Why a colour teacher matters to black and white
Here’s the twist: Albers is famous for colour studies, but the deeper idea underneath is that perception is relative. Colour changes depending on what surrounds it, how it’s lit, and how your eye compares one area to another.
That’s why his landmark book Interaction of Colour isn’t a “colour encyclopedia.” It’s a set of exercises and observations designed to prove that seeing is contextual—and trainable. It was published in 1963 after decades of teaching this approach.
And that’s exactly why it connects to black and white:
When you remove colour, you don’t remove complexity—you just force the image to stand on structure:
- shape
- value (light/dark)
- contrast
- texture
- edge control
- shadow design
Wallace’s “shape first” argument is essentially Albers translated into photography: if the structure is strong, the picture holds up even when you strip away the colour palette.
Homage to the Square: a laboratory disguised as art

Albers’ most recognized body of work is Homage to the Square—nested squares painted again and again, over decades, to explore how colours shift depending on their neighbours. The series began around 1950 and occupied him for the rest of his life.
On the surface, it can look almost too simple: squares inside squares.
But that’s the point. By keeping the shape constant, he makes the viewer confront the real subject: interaction. Colour isn’t “a thing,” it’s a relationship.
As photographers, we do the same thing whenever we lock down one variable to study another:
- same lens, different light
- same subject, different background
- same pose, different angle
- same scene, different exposure strategy
Albers’ squares are a reminder that limitations aren’t a prison—they’re a lab.
A lesser-known link: Albers also played with photography
One detail that surprised me (and feels oddly reassuring given why I started watching Wallace in the first place): Albers experimented with photography at the Bauhaus and produced a small but meaningful body of photo work, including photo collages, exploring perception and sequencing.
Even here, the through-line is the same: how does the eye assemble meaning? What happens when you repeat, reorder, crop, or shift context?
What I’m taking from Albers into my portraits and self-portraits
I’m not trying to become a Bauhaus painter. I’m trying to make stronger portraits.
But Albers gives me a few clean questions to bring into the studio (or into the street) that feel immediately useful:
1) Is the picture readable without colour?
If I squint, does the subject still “snap” into place? If not, the issue usually isn’t my camera—it’s the shape language and the value design.
2) Where is the structure?
What’s the dominant shape: jawline, shoulder triangle, hair silhouette, hand gesture, shadow edge? If I can’t name it, the image probably can’t lean on it.
3) Are my tones doing the work—or is my colour doing the work?

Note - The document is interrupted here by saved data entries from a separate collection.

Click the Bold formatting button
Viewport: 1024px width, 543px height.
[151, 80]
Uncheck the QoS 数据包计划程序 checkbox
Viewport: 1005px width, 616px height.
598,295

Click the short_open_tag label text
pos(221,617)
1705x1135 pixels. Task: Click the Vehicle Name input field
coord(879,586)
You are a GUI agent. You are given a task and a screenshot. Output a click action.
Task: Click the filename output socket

If colour conveys the emotion, black and white will feel thinner unless I rebuild it with contrast, texture, and intentional shadow (which Wallace also emphasizes in the editing section of this video).
4) Am I “opening my eyes,” or rushing to “make something good”?
This one stings (in a useful way). Albers’ teaching focus pulls me back to practice as observation, not practice as performance.
A simple Albers-style exercise (for photographers)
Try this on your next self-portrait session:
- Pick one pose and lock it.
- Pick one background and lock it.
- Shoot four frames, changing only the light position:
- front / on-axis
- 45° side
- 90° side
- backlight silhouette
- Convert all four to black and white.
- Ask: Which frame has the strongest shape read?
It’s basically the photographic version of Albers’ method: keep the form consistent, change one variable, study what actually changed.
Where I think this is going (for me)
I went into that video hunting for “better lighting.”
I came up with a longer-term idea: my next evolution is to see more deeply. Albers built a life around that premise. Wallace just handed it to me in photographer language.
And the best part is: It only requires attention.